When World War I ended in 1918, the Armistice required, among other things, that Germany turns over 1,700 warplanes, including “all D.VII’s.” Thus did the Allies compliment the boyish Dutchman whose highly maneuverable fighter plane, (the Fokker D.VII) boasted machine guns that could fire through a whirling propeller without hitting it. And thanks to the inventive Anthony Fokker and the Fokker D.VII, German aces terrorized Allied pilots in the closing months of the war; and the victors wanted to monopolize that fearsome technology.
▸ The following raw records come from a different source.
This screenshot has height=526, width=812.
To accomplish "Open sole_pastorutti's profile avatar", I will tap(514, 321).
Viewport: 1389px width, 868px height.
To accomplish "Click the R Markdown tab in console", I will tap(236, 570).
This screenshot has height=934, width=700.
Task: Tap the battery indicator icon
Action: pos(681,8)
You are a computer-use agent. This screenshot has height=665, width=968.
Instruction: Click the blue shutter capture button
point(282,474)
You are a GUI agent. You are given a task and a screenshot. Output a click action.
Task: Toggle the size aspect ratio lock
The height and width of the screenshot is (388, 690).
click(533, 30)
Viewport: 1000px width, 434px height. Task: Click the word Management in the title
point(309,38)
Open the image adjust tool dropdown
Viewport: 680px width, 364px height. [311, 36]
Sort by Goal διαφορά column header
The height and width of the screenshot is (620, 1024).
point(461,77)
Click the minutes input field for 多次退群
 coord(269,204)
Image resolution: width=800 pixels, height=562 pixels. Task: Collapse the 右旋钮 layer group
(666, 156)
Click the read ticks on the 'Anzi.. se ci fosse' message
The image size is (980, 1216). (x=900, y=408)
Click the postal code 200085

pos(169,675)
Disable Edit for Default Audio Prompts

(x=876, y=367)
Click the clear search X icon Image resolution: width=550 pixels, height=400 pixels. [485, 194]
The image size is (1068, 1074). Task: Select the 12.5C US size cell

Fokker was surely some kind of genius. He taught himself to fly, then to build flying machines.. This was in 1911, when he was 21, just eight years after the Wright Bros. invented powered flight. His ambition took flight as well.  Upon the onset World War I, he applied for German citizenship because that was a requirement if he was to sell aircraft to the German air force. During the First World War, the Dutchman Anthony Fokker built airplanes first at his factory located at the Johannisthal airfield, near Berlin. In 1913 he moved to Schwerin. During these years, many types were designed and build there, among which was the famous ‘Eindecker’ series, and the Dr.I triplane. At the end of 1917, Fokker was out of the picture as a supplier for fighter aircraft. This is the time where the story of the D.VII starts.